*Supplied text:*

Wiaoj.BloomFilter
0.0.1-alpha.69
dotnet add package Wiaoj.BloomFilter --version 0.0.1-alpha.69
NuGet\Install-Package Wiaoj.BloomFilter -Version 0.0.1-alpha.69
<PackageReference Include="Wiaoj.BloomFilter" Version="0.0.1-alpha.69" />
<PackageVersion Include="Wiaoj.BloomFilter" Version="0.0.1-alpha.69" />
<PackageReference Include="Wiaoj.BloomFilter" />
paket add Wiaoj.BloomFilter --version 0.0.1-alpha.69
#r "nuget: Wiaoj.BloomFilter, 0.0.1-alpha.69"
#:package Wiaoj.BloomFilter@0.0.1-alpha.69
#addin nuget:?package=Wiaoj.BloomFilter&version=0.0.1-alpha.69&prerelease
#tool nuget:?package=Wiaoj.BloomFilter&version=0.0.1-alpha.69&prerelease
Wiaoj.BloomFilter
Wiaoj.BloomFilter is a high-performance, thread-safe, and persistent implementation of the probabilistic Bloom Filter data structure for .NET 8+.
It is designed for high-throughput scenarios where memory efficiency and zero-allocation operations are critical. Unlike standard in-memory implementations, this library manages the full lifecycle of the filter, including asynchronous persistence, automatic sharding, failure recovery, and background hydration.

*Given task 1:* Repeat the records starting with the line containing "Click the vertical" and going on through the line containing "tap(375, 145)", with "orange" swapped for "green" and everything else left unchanged.

*The input:*
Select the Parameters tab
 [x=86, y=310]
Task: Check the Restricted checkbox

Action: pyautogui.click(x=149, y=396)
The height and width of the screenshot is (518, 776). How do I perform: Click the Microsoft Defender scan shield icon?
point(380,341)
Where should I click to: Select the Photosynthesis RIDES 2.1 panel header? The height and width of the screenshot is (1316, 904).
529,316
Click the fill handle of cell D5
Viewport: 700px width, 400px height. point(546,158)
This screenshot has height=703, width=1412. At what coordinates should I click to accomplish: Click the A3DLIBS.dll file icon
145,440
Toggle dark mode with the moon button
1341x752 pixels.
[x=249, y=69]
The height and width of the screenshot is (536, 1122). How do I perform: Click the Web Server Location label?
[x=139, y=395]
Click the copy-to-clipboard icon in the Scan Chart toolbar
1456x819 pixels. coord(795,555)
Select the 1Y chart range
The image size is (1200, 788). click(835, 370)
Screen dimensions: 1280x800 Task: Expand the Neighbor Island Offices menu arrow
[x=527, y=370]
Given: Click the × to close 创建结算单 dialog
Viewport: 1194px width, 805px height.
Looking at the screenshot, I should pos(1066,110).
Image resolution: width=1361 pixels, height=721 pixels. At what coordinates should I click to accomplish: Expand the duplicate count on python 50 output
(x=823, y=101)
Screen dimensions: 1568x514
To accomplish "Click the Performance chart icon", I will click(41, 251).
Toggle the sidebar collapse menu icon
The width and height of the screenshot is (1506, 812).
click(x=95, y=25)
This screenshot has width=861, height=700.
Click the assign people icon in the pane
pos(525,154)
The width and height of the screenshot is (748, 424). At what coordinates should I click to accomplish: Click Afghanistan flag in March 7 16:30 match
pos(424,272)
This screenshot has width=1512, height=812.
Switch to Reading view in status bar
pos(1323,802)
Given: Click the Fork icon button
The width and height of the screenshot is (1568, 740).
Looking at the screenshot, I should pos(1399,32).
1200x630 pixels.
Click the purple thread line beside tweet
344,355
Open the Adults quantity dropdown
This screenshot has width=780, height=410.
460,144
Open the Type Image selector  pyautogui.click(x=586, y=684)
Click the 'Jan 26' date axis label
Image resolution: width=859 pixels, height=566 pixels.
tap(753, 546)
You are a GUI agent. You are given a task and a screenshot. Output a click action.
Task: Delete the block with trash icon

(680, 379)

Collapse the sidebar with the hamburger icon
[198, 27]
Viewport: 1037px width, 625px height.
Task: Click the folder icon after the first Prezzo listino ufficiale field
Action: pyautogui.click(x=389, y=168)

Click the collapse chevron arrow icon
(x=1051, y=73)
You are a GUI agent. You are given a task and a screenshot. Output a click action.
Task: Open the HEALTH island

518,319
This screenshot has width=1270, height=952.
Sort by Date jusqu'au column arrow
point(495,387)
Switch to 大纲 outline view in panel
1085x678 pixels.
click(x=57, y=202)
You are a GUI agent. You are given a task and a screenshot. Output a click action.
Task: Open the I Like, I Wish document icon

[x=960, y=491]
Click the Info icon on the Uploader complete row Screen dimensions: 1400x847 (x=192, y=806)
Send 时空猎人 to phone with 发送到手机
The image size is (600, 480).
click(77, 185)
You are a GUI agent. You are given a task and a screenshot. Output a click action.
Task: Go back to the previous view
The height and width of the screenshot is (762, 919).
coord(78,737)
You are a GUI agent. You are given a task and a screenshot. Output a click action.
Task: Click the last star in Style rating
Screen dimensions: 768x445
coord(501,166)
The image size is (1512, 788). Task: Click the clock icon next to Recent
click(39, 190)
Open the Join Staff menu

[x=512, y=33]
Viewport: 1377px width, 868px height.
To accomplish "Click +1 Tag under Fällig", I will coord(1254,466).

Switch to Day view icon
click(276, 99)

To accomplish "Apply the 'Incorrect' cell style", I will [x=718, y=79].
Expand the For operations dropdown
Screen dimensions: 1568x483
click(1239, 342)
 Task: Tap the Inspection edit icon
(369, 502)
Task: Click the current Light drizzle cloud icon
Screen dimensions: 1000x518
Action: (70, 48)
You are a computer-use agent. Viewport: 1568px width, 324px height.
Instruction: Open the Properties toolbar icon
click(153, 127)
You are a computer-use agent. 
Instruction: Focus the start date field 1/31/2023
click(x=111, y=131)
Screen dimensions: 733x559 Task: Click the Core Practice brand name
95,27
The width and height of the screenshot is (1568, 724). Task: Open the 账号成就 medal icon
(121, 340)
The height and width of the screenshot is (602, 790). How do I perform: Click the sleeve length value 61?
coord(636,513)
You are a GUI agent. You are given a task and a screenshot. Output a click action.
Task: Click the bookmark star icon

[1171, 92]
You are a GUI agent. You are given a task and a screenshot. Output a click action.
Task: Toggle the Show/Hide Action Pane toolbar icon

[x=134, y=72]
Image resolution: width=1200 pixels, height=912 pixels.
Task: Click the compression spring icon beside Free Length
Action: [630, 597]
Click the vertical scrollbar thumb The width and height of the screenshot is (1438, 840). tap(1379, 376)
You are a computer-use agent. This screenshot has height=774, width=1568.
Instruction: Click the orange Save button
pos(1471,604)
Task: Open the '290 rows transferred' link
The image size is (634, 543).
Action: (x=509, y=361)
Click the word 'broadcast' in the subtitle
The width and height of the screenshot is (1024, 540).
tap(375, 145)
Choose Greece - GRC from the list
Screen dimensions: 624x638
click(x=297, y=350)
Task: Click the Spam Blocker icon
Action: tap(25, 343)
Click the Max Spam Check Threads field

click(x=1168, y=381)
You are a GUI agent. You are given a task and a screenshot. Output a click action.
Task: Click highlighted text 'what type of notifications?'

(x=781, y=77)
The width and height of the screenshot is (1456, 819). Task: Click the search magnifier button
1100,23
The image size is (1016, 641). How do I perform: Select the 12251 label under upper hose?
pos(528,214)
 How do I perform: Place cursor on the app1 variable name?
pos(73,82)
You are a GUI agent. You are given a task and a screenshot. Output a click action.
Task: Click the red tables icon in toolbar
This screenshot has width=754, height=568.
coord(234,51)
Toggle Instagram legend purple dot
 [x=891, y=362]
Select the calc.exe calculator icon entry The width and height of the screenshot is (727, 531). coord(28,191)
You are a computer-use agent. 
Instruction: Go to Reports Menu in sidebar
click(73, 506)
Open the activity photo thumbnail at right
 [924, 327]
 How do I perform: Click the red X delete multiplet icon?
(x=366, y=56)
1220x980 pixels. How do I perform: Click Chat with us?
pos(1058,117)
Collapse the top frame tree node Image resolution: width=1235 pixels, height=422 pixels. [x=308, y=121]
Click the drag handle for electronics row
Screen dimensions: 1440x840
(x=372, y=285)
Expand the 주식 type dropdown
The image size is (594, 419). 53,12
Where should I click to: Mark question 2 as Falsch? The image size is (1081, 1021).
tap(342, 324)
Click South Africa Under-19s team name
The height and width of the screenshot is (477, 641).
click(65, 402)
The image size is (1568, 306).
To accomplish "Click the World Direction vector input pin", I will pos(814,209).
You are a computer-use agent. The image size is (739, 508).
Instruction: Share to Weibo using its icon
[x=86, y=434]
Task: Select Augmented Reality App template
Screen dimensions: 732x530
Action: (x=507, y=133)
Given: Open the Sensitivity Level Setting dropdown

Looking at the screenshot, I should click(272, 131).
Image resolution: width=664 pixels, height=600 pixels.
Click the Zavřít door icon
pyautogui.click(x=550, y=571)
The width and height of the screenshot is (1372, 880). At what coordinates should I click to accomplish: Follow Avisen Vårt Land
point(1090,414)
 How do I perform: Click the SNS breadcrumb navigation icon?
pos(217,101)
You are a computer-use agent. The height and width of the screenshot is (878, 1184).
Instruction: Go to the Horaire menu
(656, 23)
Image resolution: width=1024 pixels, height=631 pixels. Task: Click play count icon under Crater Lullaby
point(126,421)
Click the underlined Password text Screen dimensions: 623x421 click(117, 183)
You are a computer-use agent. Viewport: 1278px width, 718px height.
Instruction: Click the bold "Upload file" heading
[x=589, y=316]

*Given task 2:* List the parts of the filter's lifecycle that the Wiaoj.BloomFilter page says the library manages.

*Output 1:*
Click the vertical scrollbar thumb The width and height of the screenshot is (1438, 840). tap(1379, 376)
You are a computer-use agent. This screenshot has height=774, width=1568.
Instruction: Click the green Save button
pos(1471,604)
Task: Open the '290 rows transferred' link
The image size is (634, 543).
Action: (x=509, y=361)
Click the word 'broadcast' in the subtitle
The width and height of the screenshot is (1024, 540).
tap(375, 145)

*Output 2:*
- asynchronous persistence
- automatic sharding
- failure recovery
- background hydration